> DATA:
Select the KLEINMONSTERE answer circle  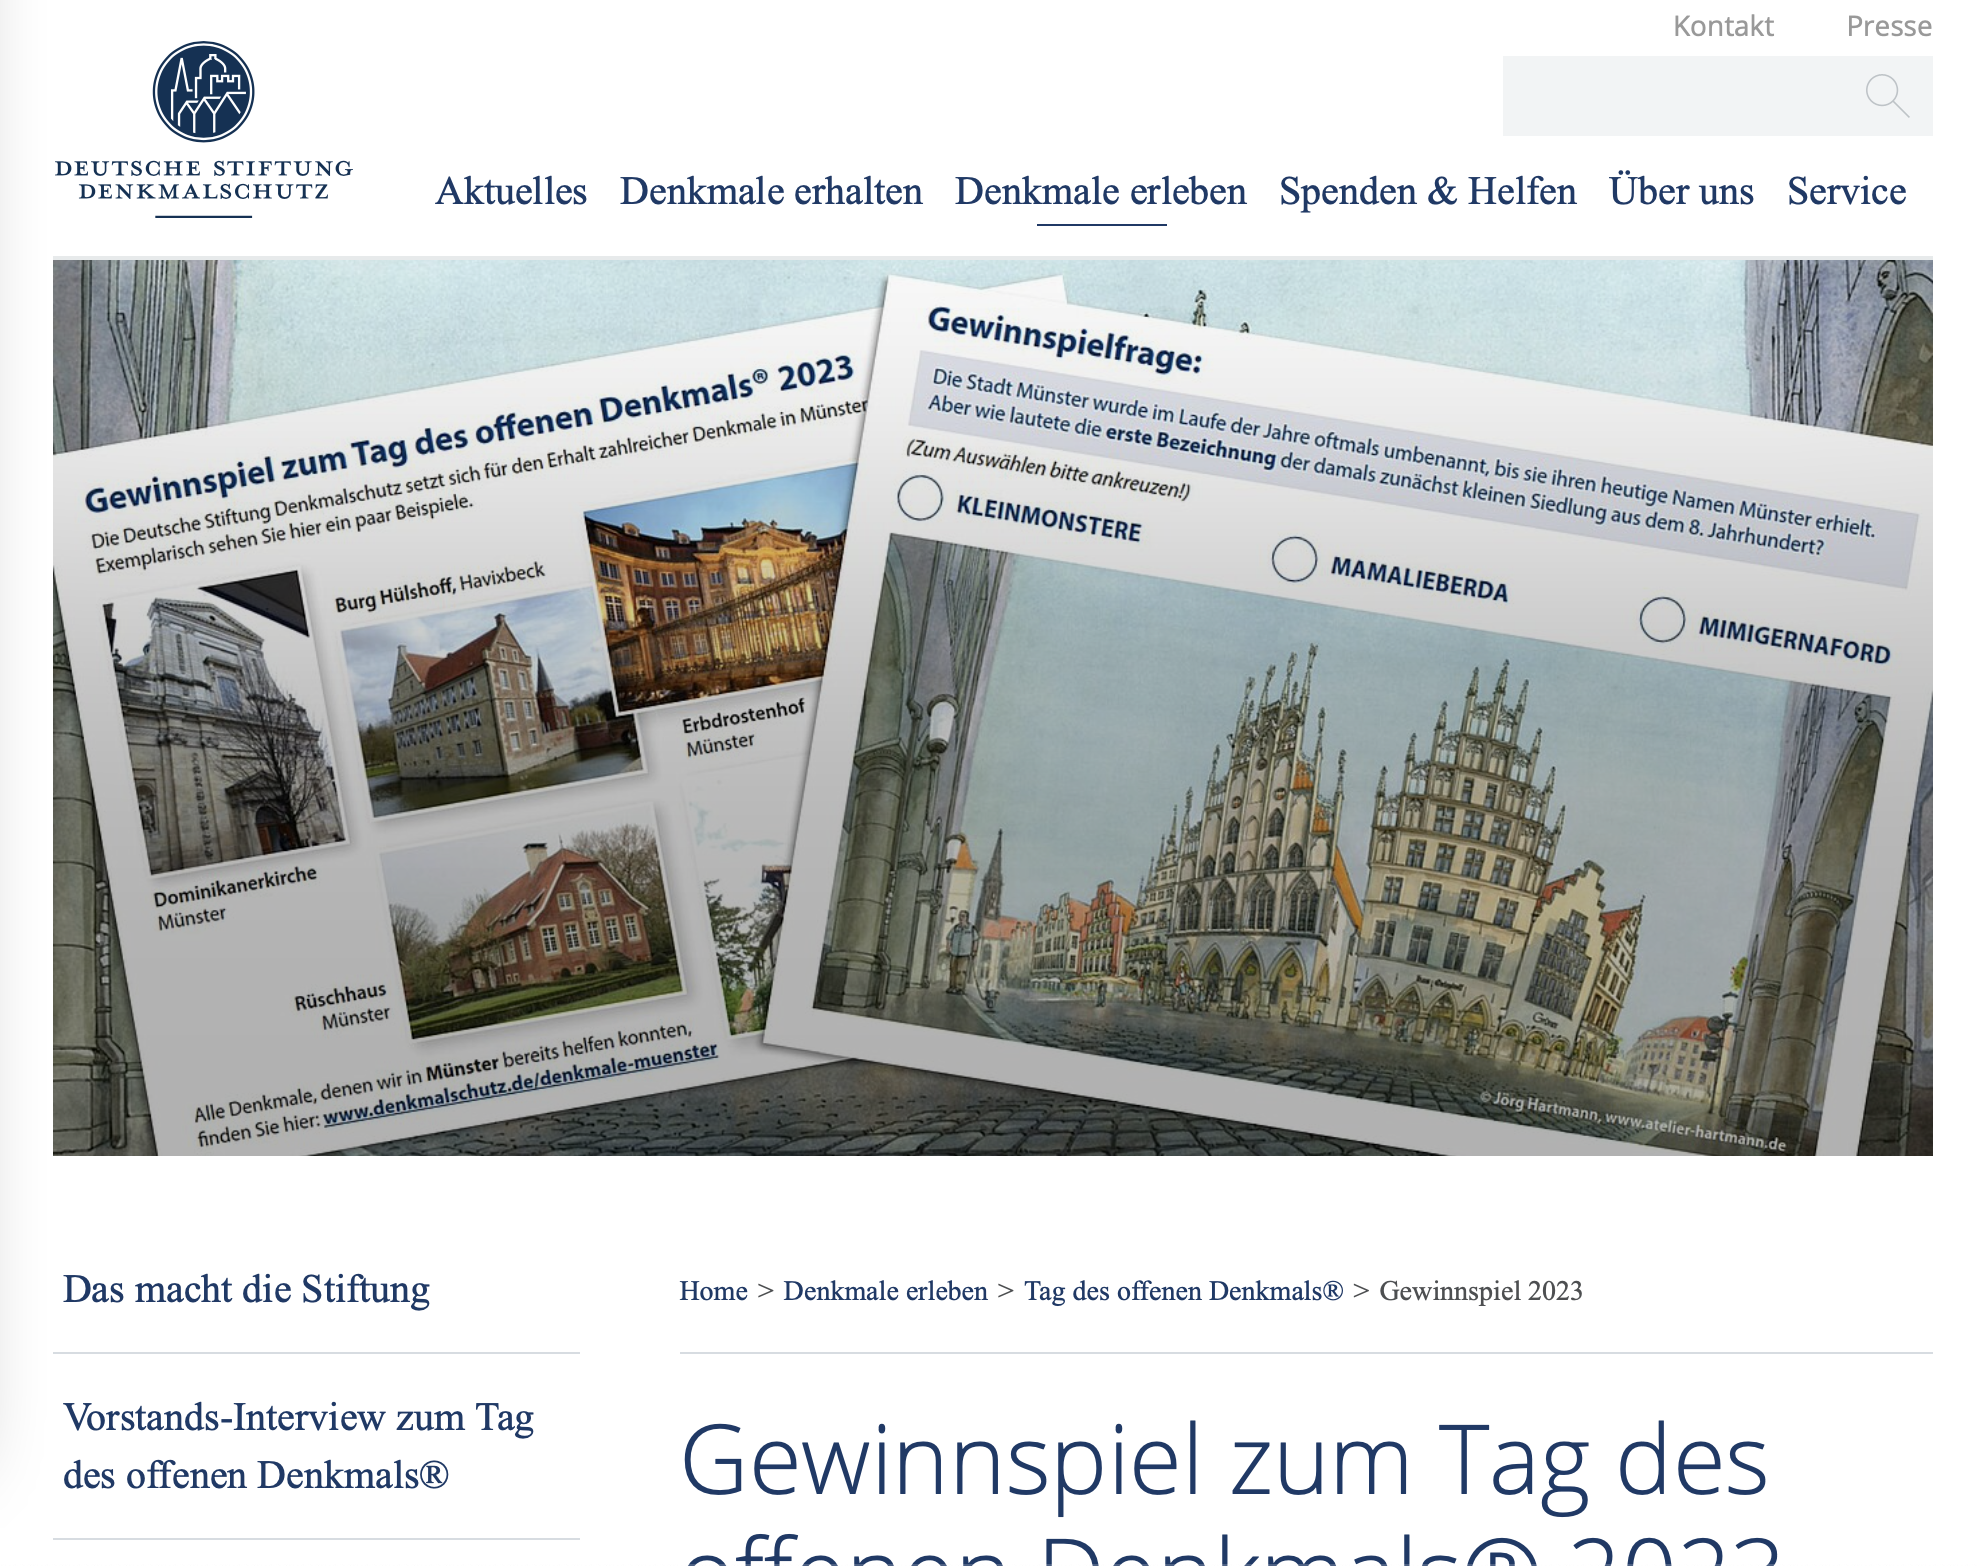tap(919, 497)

---

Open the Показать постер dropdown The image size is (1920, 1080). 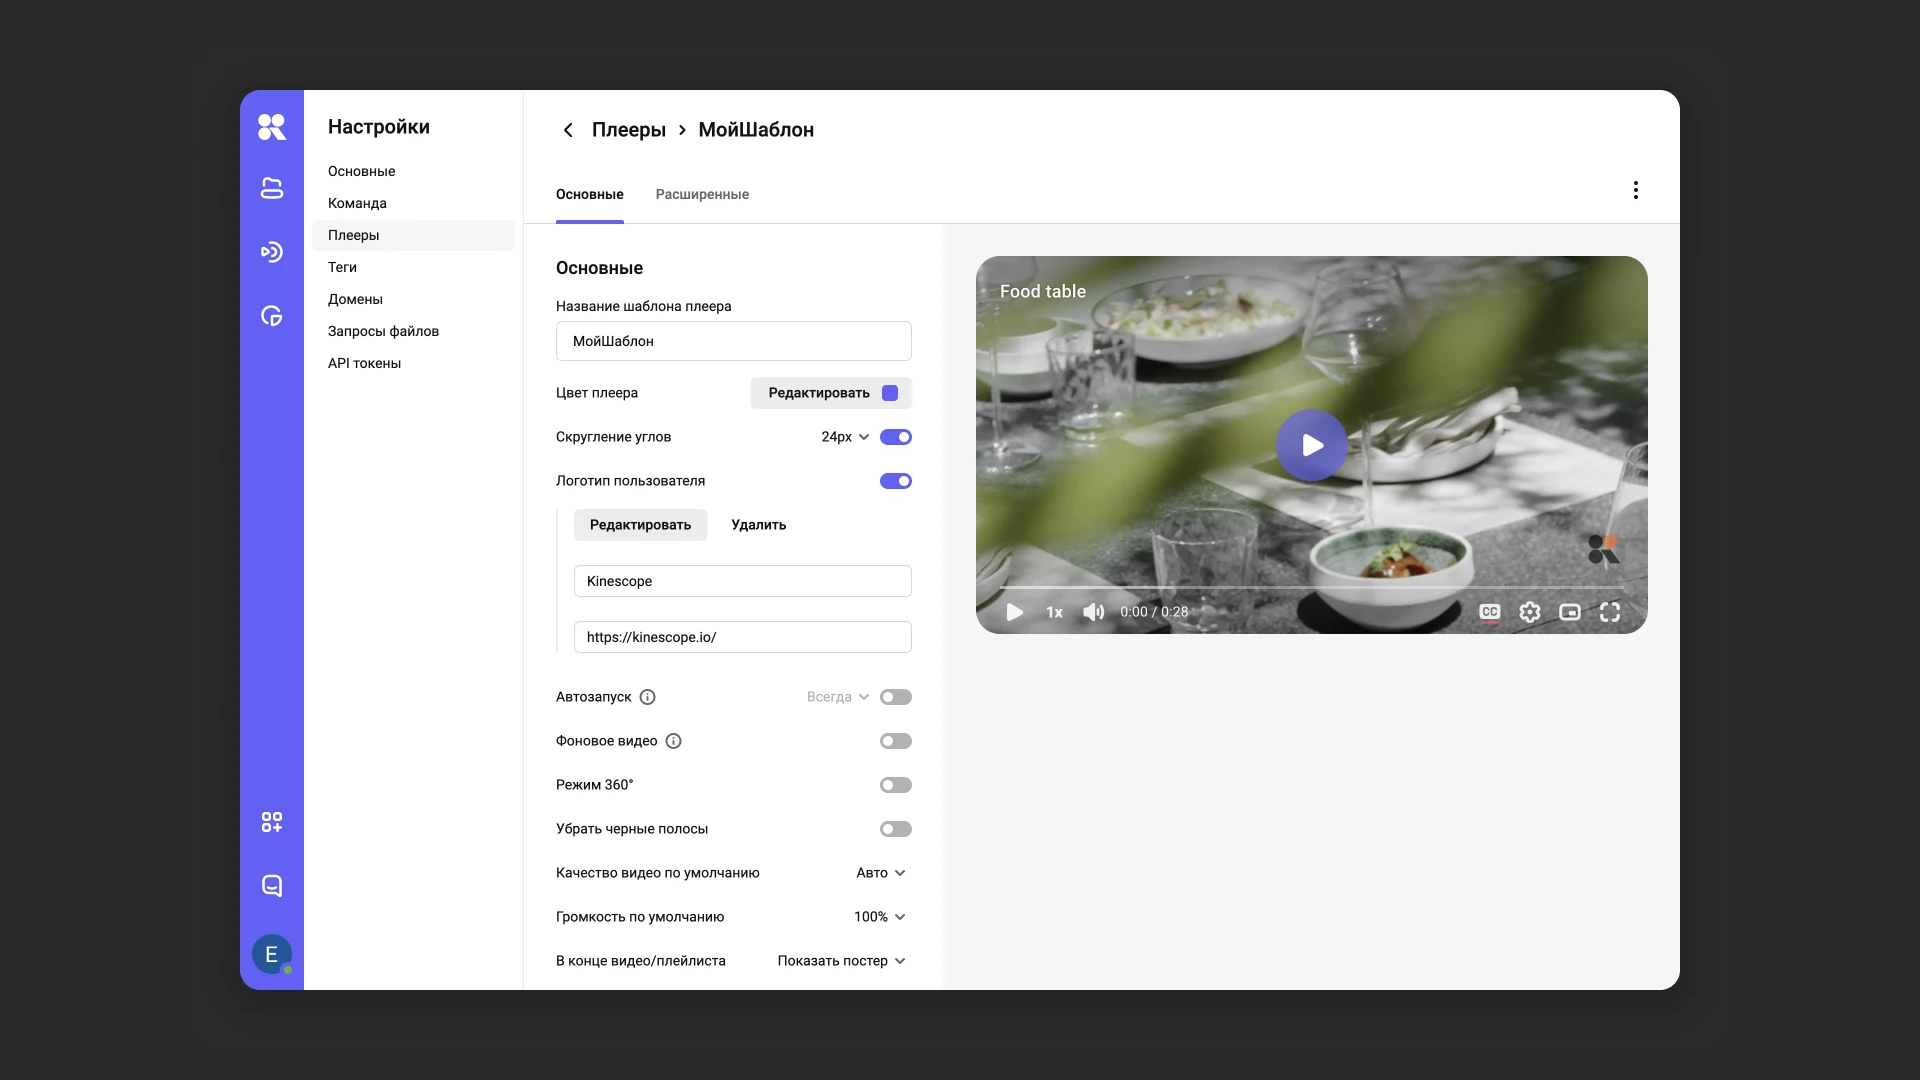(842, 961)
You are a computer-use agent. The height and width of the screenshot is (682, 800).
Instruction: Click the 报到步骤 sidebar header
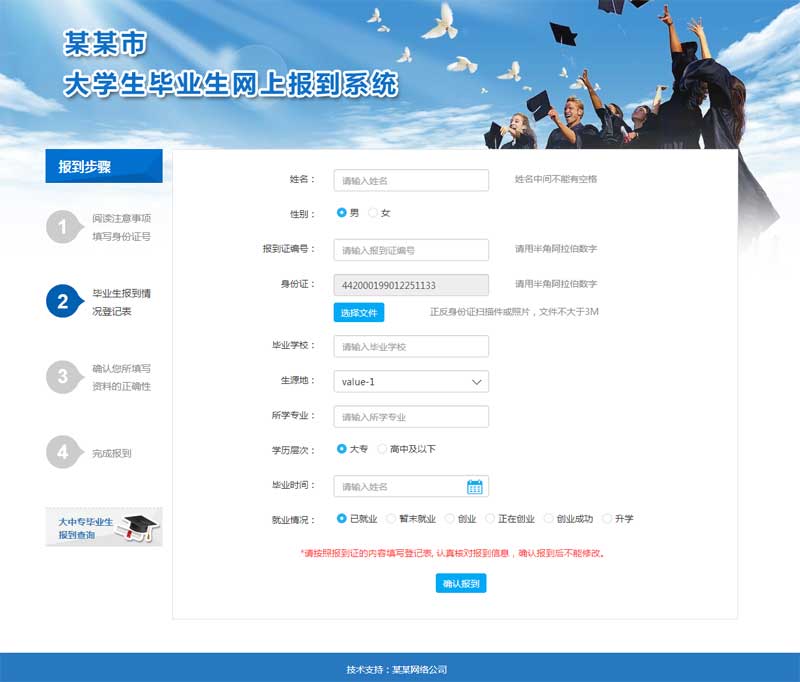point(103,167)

* * *

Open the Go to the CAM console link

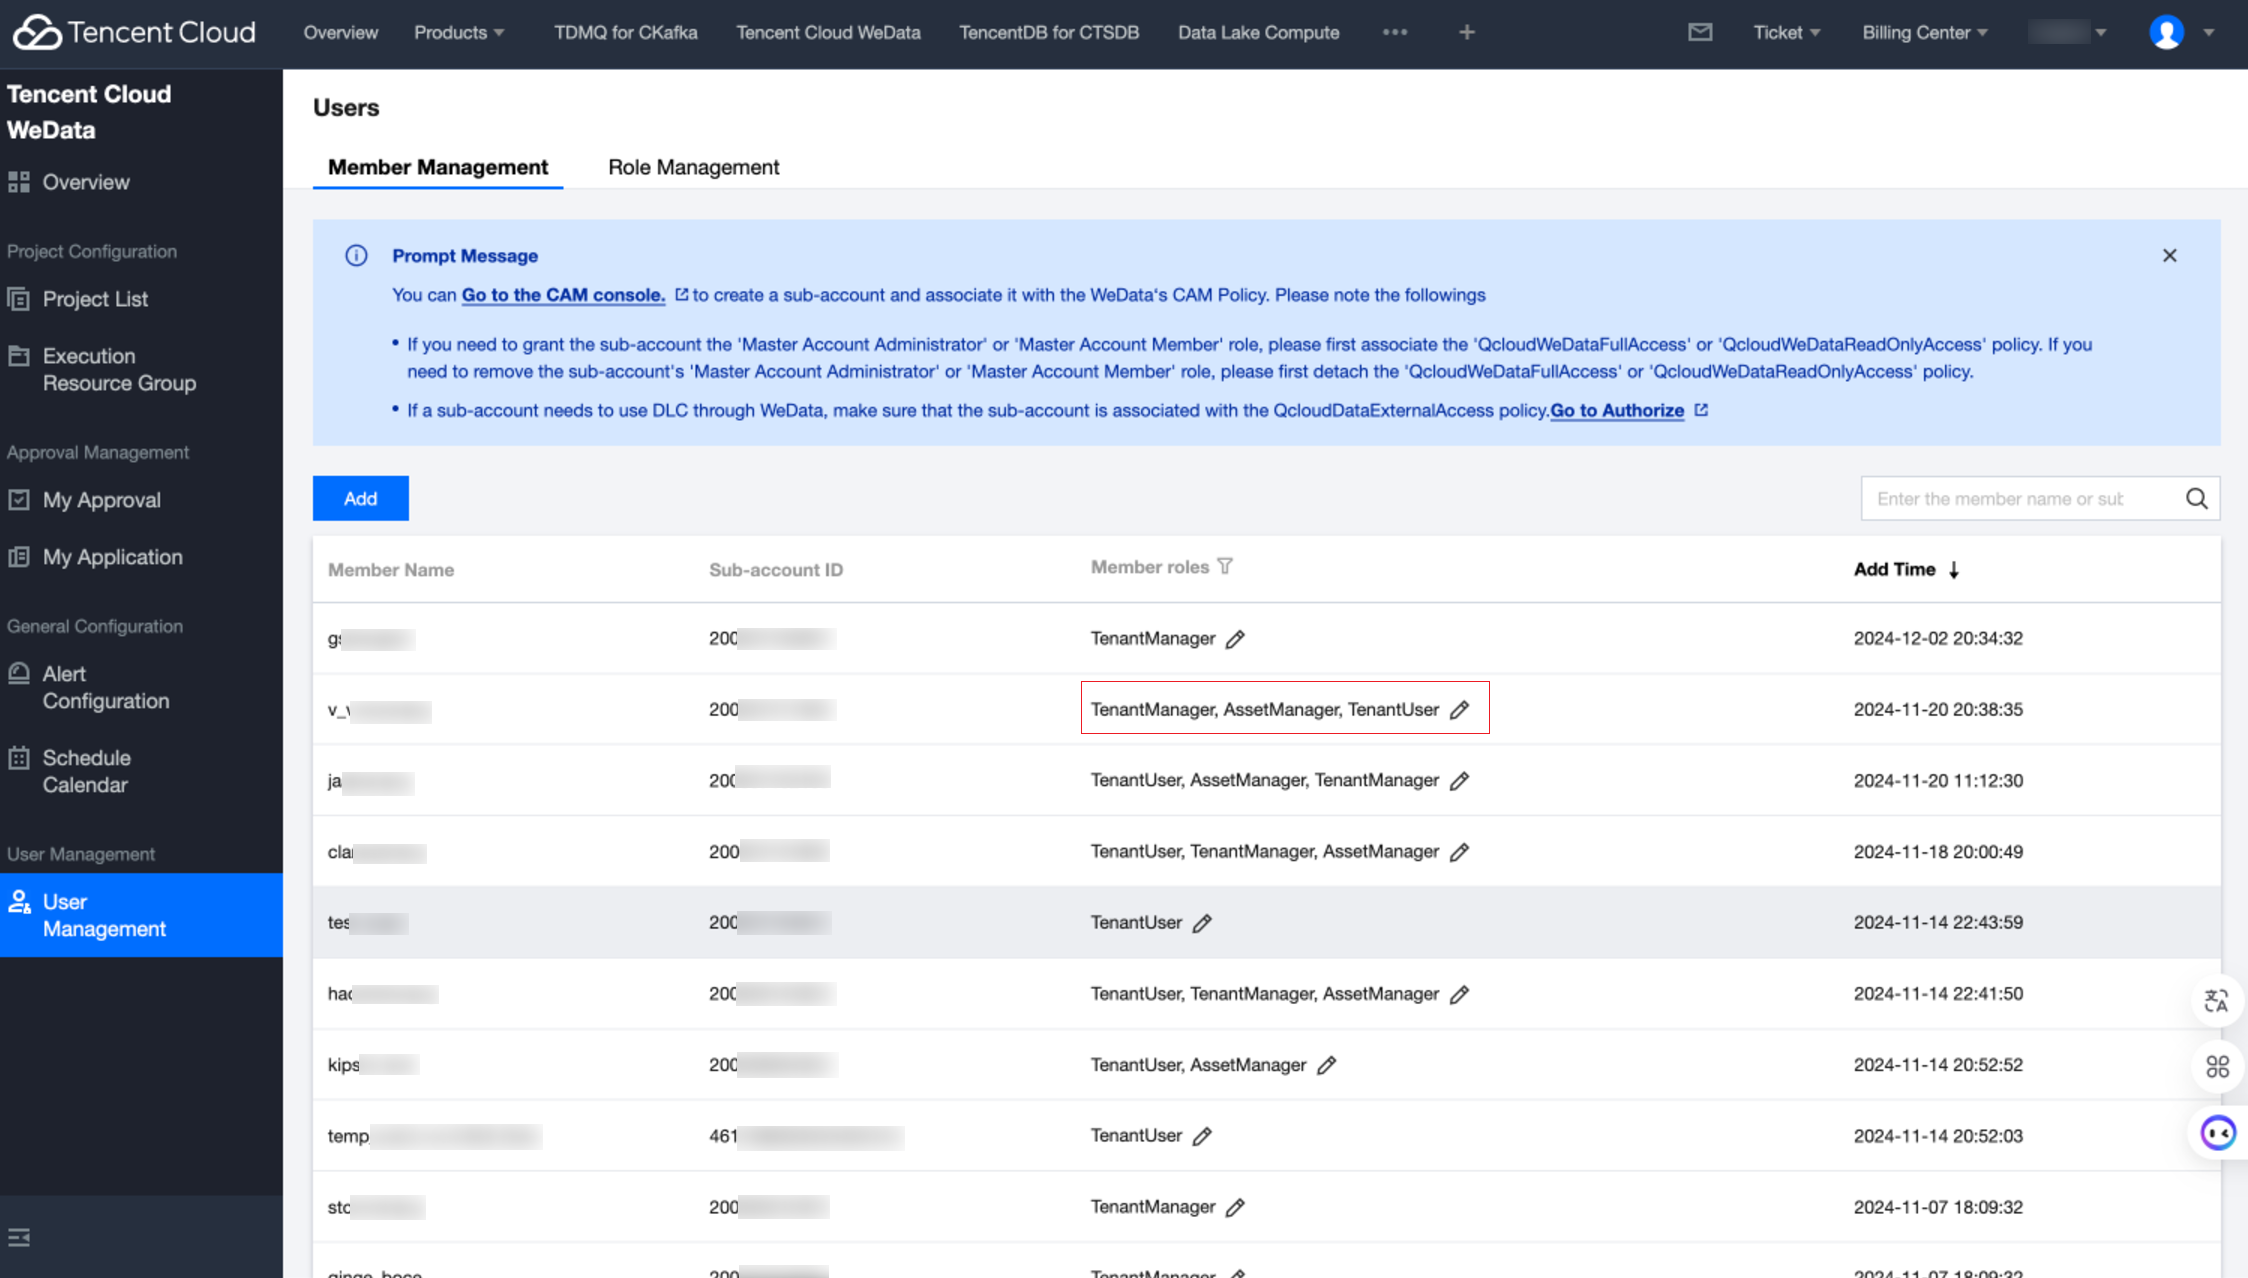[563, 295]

> WORK TO COMPLETE: Arrange the lines between the one holding "You are a computer-use" and the one holding "point(103,167)", inclusive, as a two-column CSV with the headers instruction and location. Give one row per answer, with the text in one quoted field and its answer in the other, line breaks turned into spaces and the pictures left out.

> TASK ANSWER:
instruction,location
"You are a computer-use agent. The height and width of the screenshot is (682, 800). Instruction: Click the 报到步骤 sidebar header","point(103,167)"